Monsieur le Président, Monsieur le Directeur,
J'ai le regret de vous adresser ma démission aux sièges que j'occupe au titre de la Confédération Paysanne, à compter de ce jour.
J'ai eu de l'honneur et du plaisir à représenter une partie du monde vigneron "à Paris" suivant l'expression ancienne.
Je suis assez heureux du travail de rédaction et de publication de la brochure "les frontières du vin" pour laquelle votre aide fut essentielle. Nous avons amorcé un débat sur les limites de l'usage du mot vin, sur la dangerosité de la perspective de la commercialisation de fractions de vin, sur l'aspect non purement marchandise mais éminemment sémiotique * du vin. L'appel ultime contre les naufrageurs du vin donna une dimension particulière à ce débat.
Enfermés dans une vision du monde et de la consommation ne laissant pas de marge de manœuvre à ceux qui veulent se détacher des dogmes des grands marchands, mes collègues responsables professionnels n'ont pas pu rentrer dans la question : qu'est-ce que le vin ?
La question reste pour moi la même depuis longtemps :
- pourquoi boit-on encore du vin
- pourquoi cette boisson archaïque gagne-t-elle en universalité ?
Le redéveloppement des exploitations viticoles, des installations et de l'emploi à la production dépend du statut du vin et de la régulation des marchés autour de cette définition. La fuite en avant dans la régulation et la fabrication du breuvage "vin" amorce une nouvelle vague de faillites paysannes, de situations de douleur et d'échecs, de destruction des tissus ruraux.
Nous ne parvenons pas à mesurer certains mécanismes lourds.
Il y a d'abord celui de la mort du producteur dans les vins de marque et de la mort du Vin par le développement des techniques correctives. La fraude précède généralement la légalisation comme le prouve le développement actuel de l'offre d'arômes exogènes et de la pratique du mouillage.
La déconstruction du substrat "moût" ou "vin" "sont suivie d'une reconstruction matérielle qui pourrait bien aboutir à des vins prémix. Il y a également l'offensive permanente des moines-soldats de l'hygiénisme qui trouveront dans ce vin mort l'évidence de ses fonctions d'imprégnation alcoolique dépourvues de toute modération culturelle.
La casse du vin va s'amplifier avec le productivisme. L'augmentation des rendements est présentée comme seul horizon possible pour le maintien d'une recette/ha. Nous connaissons le lot d'aberrations écologiques accrochées à cette orientation : la gaspille de l'eau, l'augmentation de la fragilité des plantes, l'usage accru de pesticides... On peut comprendre le raisonnement au niveau du guidon dans une entreprise ; je comprends moins l'absence de travail culturel sur le vin, l'absence de réflexion sur l'impact négatif des techniques mises en oeuvre à la production, sur le mécanisme de construction de la valeur symbolique du vin et des vignerons qui soutient pourtant l'ensemble de son économie actuellement.

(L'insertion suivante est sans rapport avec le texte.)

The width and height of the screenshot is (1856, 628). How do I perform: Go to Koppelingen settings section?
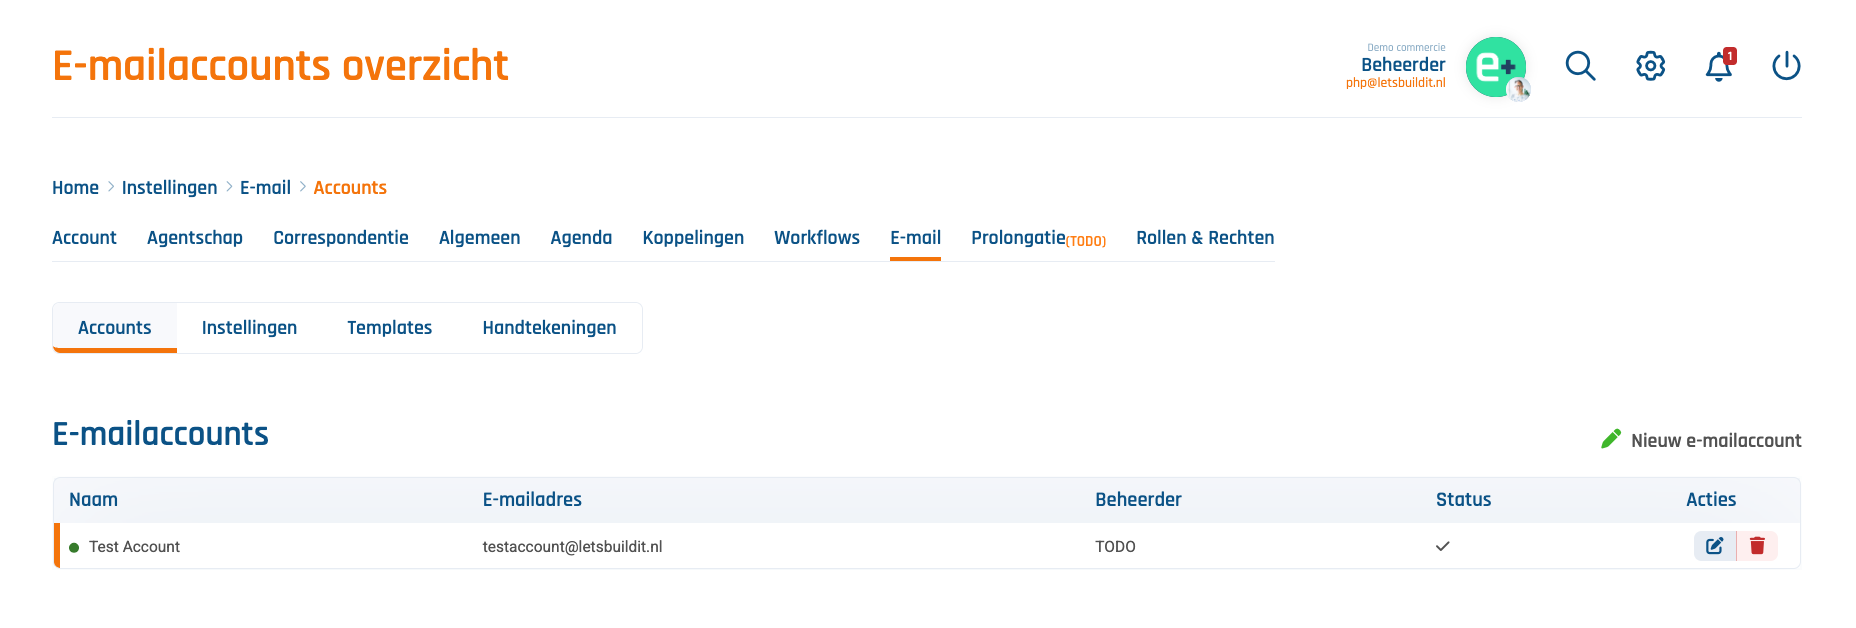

L'absence s'un temple de la vigne et du vin à l'image du Futuroscope de Poitiers, la quasi-absence de chaire d'Histoire du vin, de géographie viticole ou de techniques d'investigations archéologiques et historiques permettant de travailler sur les dimensions quasi-universelles du vin sont autant d'éléments qui donnent la mesure de la pauvreté culturelle de la représentation professionnelle. C'est un tapis rouge pour le cynisme des marchands.

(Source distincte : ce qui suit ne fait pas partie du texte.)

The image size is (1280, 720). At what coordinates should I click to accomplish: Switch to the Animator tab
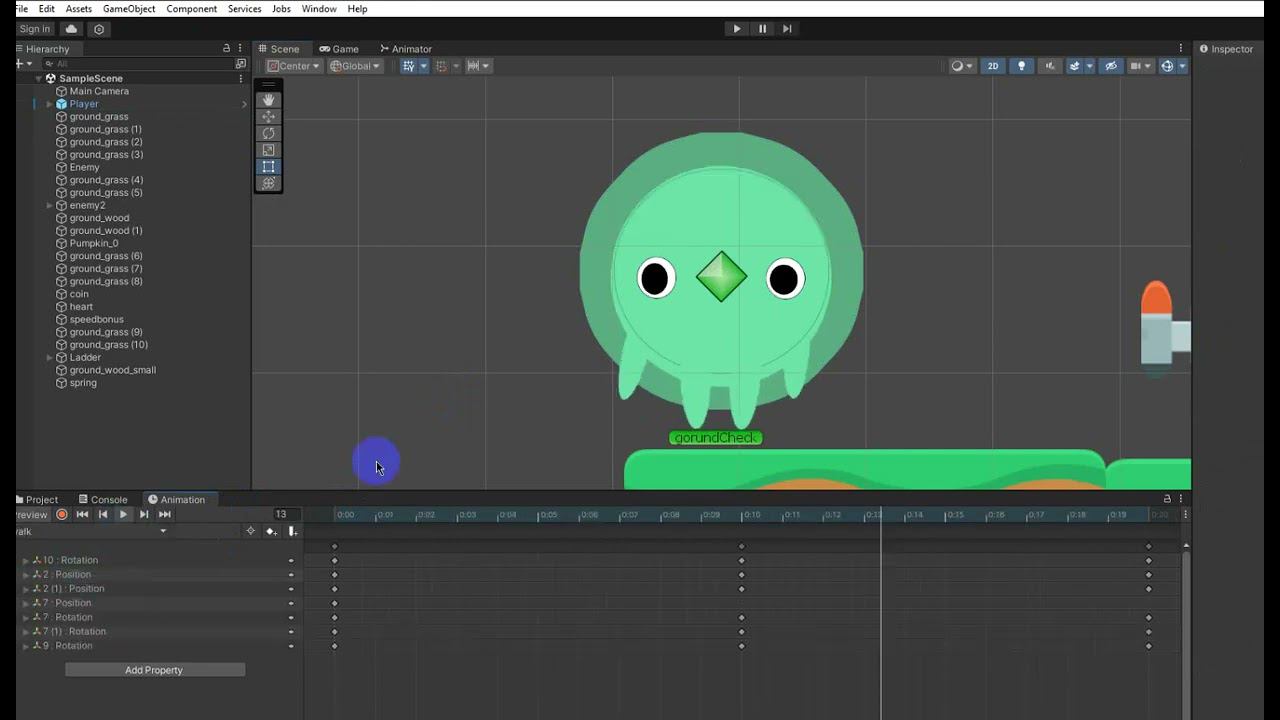[x=406, y=49]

Après le règne de l'idéologie des marchands qui jettent des cailloux aux poètes, eux qui jadis en étaient les mécènes, viendra celui des citoyens du monde dotés d'un revenu. Ils chercheront la vérité agronomique des mets, des vins et de notre relation à la nature et aux autres.

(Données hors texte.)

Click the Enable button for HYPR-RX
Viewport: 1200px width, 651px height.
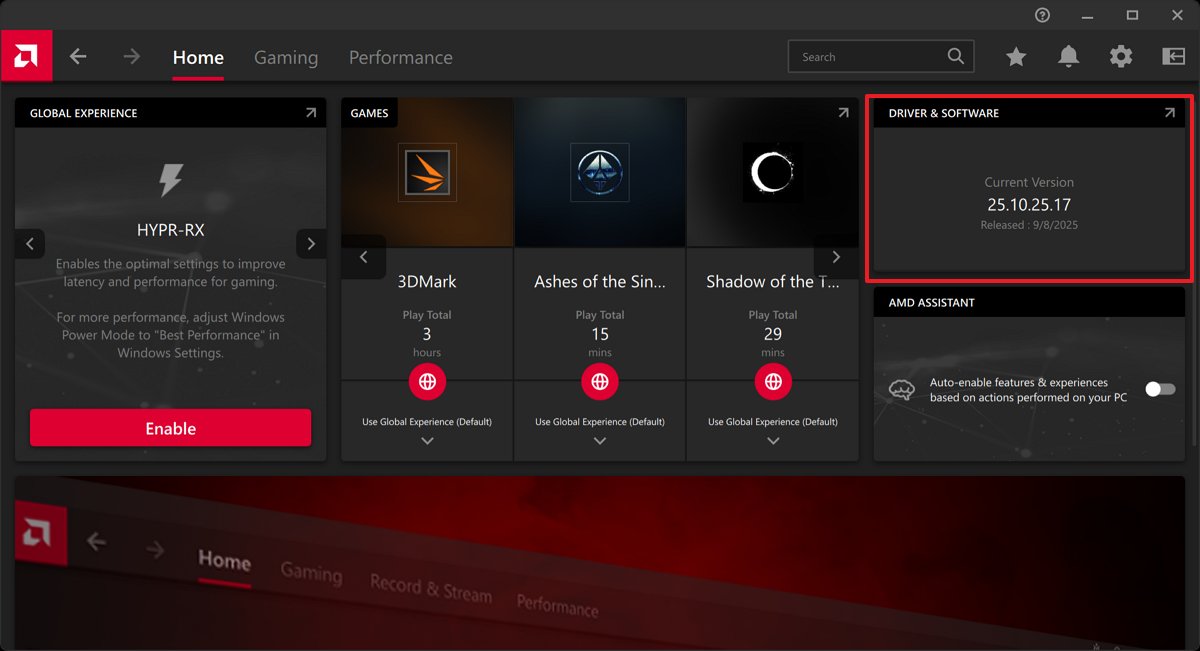point(170,427)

Les difficultés sont grandes dans nos exploitations. Des pères de famille sont humiliés par leur impossibilité à résoudre leurs problèmes financiers. Un voisin vient de vendre à 42 euros l'hl un vin de pays à 13,4° qui eut pu être Minervois. Notre village est à 56 hl/ha en moyenne !
Le temps passe. La nouvelle régulation semble être celle du prix comprimé même en période de déficit de production. Nous sommes passés d'une régulation qui protégeait les vignerons à une régulation qui garantit des bas prix au négoce.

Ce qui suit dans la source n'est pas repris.